📅 2025-08-15 — Session: Analyzed Global Scholarly Publication Statistics
🕒 11:55–12:05
🏷️ Labels: Scholarly Articles, Data Analysis, Python, Data Storage, Publication Statistics
📂 Project: Media
⭐ Priority: MEDIUM
Session Goal
The session aimed to analyze global scholarly publication statistics, focusing on data from various databases and fields to understand trends and distributions.
Key Activities
- Conducted search queries to gather statistics on global scholarly article publications for the year 2023, including estimates from databases like Scopus and Web of Science.
- Executed Python scripts to calculate the average yearly count of Science and Engineering (S&E) articles from the 1950s to the 2020s, using an exponential growth model.
- Implemented code snippets to calculate non-health totals by decade and allocate these totals by discipline.

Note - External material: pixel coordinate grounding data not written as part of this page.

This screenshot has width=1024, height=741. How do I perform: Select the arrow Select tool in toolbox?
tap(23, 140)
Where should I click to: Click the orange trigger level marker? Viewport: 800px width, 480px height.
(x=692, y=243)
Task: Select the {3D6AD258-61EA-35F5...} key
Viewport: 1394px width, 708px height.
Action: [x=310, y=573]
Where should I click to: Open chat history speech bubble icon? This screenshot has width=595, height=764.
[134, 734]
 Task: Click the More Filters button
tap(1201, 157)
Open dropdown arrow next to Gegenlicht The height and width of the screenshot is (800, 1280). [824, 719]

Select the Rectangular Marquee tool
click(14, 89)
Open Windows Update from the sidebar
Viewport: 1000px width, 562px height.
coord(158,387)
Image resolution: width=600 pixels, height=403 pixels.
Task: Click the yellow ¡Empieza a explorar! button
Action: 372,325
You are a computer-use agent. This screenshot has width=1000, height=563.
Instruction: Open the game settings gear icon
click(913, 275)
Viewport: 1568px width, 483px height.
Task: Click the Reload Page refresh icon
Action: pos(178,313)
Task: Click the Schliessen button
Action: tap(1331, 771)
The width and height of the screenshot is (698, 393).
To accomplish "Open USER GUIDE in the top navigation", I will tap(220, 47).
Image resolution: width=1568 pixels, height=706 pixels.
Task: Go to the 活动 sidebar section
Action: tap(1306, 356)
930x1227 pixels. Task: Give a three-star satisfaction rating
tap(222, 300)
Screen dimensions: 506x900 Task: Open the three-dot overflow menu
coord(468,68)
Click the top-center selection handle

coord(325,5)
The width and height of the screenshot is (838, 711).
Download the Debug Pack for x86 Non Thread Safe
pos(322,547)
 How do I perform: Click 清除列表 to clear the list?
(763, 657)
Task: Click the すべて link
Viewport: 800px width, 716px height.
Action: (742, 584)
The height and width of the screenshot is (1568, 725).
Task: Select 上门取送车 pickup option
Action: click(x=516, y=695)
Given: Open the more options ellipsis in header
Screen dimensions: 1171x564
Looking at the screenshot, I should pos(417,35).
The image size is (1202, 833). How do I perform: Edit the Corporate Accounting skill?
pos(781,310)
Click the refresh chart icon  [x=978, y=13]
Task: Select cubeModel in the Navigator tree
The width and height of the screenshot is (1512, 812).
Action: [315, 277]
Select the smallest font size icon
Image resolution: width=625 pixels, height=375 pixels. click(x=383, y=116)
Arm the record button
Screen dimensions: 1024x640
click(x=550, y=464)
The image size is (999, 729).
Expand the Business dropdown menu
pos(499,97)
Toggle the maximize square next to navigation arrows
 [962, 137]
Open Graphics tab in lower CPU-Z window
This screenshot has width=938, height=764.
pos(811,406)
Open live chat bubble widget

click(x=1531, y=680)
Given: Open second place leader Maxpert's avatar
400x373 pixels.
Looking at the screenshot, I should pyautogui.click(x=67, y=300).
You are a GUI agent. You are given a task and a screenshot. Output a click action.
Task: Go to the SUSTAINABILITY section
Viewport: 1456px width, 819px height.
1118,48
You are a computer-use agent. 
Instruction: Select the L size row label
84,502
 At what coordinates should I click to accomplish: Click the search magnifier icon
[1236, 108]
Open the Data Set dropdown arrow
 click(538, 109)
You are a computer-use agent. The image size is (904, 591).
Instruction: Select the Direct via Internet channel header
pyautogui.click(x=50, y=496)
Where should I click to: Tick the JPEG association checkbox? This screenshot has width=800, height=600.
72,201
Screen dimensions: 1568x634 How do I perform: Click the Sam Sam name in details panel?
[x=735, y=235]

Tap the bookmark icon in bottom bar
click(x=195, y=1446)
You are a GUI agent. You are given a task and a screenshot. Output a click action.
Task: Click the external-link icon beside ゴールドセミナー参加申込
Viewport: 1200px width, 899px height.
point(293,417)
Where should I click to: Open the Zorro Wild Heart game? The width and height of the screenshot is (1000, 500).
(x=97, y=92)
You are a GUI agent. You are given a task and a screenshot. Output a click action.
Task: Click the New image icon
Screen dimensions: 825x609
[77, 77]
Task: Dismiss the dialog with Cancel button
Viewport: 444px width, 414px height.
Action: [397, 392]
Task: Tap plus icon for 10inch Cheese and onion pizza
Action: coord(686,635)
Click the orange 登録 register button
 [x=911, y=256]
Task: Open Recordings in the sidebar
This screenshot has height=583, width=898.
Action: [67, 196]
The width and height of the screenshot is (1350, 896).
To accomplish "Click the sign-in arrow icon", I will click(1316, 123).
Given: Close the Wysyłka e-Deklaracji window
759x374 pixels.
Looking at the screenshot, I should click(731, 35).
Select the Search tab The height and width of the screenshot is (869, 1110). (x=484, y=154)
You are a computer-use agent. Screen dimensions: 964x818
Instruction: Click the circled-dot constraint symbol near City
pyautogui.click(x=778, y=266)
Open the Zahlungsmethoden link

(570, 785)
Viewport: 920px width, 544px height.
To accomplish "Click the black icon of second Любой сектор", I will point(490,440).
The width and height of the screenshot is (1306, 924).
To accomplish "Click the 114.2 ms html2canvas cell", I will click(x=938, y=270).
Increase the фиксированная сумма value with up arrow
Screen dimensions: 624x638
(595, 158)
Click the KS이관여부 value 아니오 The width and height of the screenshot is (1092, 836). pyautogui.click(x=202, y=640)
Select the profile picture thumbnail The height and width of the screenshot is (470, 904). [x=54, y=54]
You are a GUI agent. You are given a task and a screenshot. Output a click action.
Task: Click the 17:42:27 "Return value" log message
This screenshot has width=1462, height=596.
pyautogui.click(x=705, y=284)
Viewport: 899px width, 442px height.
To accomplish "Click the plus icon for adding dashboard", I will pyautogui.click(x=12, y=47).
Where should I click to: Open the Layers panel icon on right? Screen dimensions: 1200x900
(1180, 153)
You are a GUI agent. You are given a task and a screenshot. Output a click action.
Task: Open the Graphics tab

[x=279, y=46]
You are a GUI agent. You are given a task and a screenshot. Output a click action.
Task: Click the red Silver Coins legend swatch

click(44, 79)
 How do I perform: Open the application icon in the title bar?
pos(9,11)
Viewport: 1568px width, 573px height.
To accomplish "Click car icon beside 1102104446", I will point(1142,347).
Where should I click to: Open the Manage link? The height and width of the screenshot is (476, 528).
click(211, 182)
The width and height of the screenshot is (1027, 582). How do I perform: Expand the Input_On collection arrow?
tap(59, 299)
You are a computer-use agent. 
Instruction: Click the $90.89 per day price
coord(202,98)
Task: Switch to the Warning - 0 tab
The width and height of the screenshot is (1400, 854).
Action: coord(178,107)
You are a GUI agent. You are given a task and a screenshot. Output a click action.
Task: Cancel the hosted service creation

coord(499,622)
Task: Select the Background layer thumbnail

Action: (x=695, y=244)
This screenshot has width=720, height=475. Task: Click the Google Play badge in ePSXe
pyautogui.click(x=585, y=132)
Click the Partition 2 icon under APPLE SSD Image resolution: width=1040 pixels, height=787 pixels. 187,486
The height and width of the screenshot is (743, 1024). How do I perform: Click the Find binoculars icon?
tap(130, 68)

- Created Pandas DataFrames from decade allocations and calculated historical totals for pre-1950 and post-1950 periods.
- Developed functions to estimate storage requirements for different data types and dimensions, and calculated yearly storage needs.
Achievements
- Successfully gathered and analyzed data on scholarly article publications, providing insights into historical and current trends.
- Developed a comprehensive set of Python functions and scripts to facilitate data analysis and storage estimation.
Pending Tasks
- Further analysis is needed to refine projections for future scholarly outputs and their storage implications.
- Additional exploration of non-health scientific articles and their data indexing requirements is required.